Lo studio, appena pubblicato su Proceedings of the National Academy of Sciences, ha per ora dimostrato come questa struttura, opportunamente modificata, possa funzionare in vitro e anche su organismi viventi (nello specifico, topi da laboratorio), e apre la strada ai test sull’essere umano. Ma perché proprio il grafene? E quali sono, allargando lo sguardo, le altre opportunità di questo materiale in medicina?
Un materiale da Nobel
Innanzitutto, di cosa parliamo quando parliamo di grafene? Si tratta del materiale più sottile che esista, tanto che per l’applicazione possiamo tranquillamente considerarlo bidimensionale, come se fosse semplicemente una superficie. Consiste infatti di un unico strato di atomi di carbonio disposti in una struttura a reticolo e ha uno spessore almeno un milione di volte inferiore a quello di ogni nostro singolo capello.
Allo stesso tempo, è il materiale più resistente che conosciamo: almeno duecento volte più robusto dell’acciaio, dicono i suoi pionieri, gli scienziati Andre Geim e Konstantin Novoselov, che nel 2010 si sono aggiudicati il premio Nobel per la fisica.
Non bastasse, conduce elettricità meglio di moltissime altre sostanze – persino del silicio, il re dei processori – e può essere elaborato chimicamente in moltissimi modi, aspetto che apre a un’ampia gamma di proprietà e alle applicazioni più disparate. È per questo che sono centinaia, e sparsi in tutto il mondo, i gruppi di ricerca al lavoro per concretizzarle l’uso in nuove tecnologie e dispositivi.
Non solo protesi
Tra questi, il gruppo della Carnegie Mellon ha ottenuto di certo uno dei risultati più avanzati. Il cuore dell’idea è stato riuscire a conferire al materiale proprietà chimiche e meccaniche molto simili a quelle delle ossa reali e, allo stesso tempo, il potere di innescare la crescita e la differenziazione di cellule staminali, i precursori di tutti i tessuti del nostro organismo.
Ma le prospettive per il grafene in ambito medico sono tante, e anche molto diverse da questa. Oltre alla tissue engineering (letteralmente, ingegneria dei tessuti), la ricerca biomedica attorno a questo materiale è molto vivace sul fronte dei farmaci, in particolare nel drug delivery, il processo che consente il recapito di un principio attivo al suo preciso bersaglio farmacologico.
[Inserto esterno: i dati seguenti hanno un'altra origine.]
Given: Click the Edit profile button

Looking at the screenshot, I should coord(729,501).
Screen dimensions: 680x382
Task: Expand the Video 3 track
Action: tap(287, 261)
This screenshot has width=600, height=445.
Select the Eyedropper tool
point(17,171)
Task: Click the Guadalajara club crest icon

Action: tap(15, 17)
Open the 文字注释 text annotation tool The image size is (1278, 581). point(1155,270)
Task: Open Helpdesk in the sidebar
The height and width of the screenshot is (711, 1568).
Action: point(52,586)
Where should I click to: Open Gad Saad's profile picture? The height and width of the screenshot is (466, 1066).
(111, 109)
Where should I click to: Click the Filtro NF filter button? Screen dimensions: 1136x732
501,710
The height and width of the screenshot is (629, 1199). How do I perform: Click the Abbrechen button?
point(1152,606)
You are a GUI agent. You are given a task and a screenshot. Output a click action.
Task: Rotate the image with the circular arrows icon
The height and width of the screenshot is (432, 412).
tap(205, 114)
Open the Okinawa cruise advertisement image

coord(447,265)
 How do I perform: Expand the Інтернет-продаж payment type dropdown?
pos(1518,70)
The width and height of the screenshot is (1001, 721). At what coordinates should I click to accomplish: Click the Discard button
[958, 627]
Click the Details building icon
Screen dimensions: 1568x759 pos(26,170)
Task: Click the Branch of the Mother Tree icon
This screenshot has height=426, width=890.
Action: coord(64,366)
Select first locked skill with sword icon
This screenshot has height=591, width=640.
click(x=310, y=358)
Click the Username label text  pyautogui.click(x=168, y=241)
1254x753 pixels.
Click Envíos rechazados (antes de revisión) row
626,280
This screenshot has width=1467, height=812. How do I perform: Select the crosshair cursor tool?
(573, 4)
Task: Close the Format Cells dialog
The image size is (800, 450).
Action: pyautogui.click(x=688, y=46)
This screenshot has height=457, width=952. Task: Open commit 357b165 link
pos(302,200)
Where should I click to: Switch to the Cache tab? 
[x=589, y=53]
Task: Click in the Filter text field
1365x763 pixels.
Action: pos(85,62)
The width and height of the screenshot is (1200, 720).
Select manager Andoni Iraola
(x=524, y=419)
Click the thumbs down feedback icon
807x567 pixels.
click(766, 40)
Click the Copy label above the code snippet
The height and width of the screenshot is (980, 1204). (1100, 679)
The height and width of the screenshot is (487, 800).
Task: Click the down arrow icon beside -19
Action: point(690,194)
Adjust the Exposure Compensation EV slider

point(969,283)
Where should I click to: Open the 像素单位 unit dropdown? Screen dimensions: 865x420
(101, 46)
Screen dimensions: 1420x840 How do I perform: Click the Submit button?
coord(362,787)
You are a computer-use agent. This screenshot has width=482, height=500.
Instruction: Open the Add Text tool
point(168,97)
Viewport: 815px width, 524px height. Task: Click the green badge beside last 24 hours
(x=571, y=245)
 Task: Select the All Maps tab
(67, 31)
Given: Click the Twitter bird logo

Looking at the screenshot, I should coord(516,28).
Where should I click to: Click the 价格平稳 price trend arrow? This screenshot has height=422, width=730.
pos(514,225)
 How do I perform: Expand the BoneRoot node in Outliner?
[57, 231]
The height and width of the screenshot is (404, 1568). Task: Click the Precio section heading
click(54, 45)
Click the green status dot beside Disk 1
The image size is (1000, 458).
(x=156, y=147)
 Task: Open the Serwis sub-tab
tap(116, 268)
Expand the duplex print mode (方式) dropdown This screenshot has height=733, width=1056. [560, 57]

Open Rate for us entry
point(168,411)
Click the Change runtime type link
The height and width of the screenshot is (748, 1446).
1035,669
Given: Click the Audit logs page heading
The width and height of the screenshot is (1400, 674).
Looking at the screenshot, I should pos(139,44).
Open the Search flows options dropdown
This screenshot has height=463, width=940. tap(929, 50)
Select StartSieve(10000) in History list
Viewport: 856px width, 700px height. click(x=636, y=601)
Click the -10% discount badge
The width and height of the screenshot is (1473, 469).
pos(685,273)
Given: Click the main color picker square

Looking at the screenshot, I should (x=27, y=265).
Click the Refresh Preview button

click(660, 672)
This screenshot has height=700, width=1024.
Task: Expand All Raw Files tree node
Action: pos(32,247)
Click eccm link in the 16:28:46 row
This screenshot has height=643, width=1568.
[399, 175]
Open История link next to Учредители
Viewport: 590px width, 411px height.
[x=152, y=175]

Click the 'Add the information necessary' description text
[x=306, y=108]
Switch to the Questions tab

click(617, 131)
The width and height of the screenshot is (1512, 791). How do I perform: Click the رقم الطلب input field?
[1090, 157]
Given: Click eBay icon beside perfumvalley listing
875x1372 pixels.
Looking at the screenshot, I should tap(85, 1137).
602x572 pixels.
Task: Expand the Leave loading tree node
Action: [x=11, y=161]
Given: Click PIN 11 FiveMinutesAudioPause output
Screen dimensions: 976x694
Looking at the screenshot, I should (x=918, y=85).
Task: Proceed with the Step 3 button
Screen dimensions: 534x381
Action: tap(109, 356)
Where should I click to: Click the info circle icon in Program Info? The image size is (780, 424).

Superfici piane e facilmente modificabili come il grafene possono facilmente essere caricate con molecole di un medicinale, trasformandosi in piattaforme per il rilascio selettivo: per esempio, portando un chemioterapico solo alle cellule tumorali e non a quelle sane, in modo da rendere le terapie più efficaci e ridurre i danni degli effetti collaterali.
Per le stesse proprietà, il grafene si presta molto bene a diventare materia prima per lo sviluppo di sensori intelligenti in scala nanometrica e ultrasensibili da inviare all’interno dell’organismo per processi di diagnosi avanzata e il monitoraggio dell’attività di organi e tessuti, come per esempio quella cerebrale.
La sicurezza prima di tutto
In parallelo alla caccia all’applicazione, il grafene è al centro dell’attività di moltissimi gruppi di ricerca alle prese col suo risk assessment, la valutazione della sua sicurezza. E non solo per noi, ma anche per gli altri esseri viventi e l’ambiente.
I suoi effetti a lungo termine nei confronti degli organismi non sono ancora così chiari, e vanno analizzati in base al tipo di applicazione, al tessuto coinvolto, in pratica da caso a caso. Ed è un processo piuttosto lungo, come avviene d’altronde per i farmaci e i dispositivi medici.
C’è molta fiducia nelle sue potenzialità, insomma, ma non mancano interrogativi e controversie.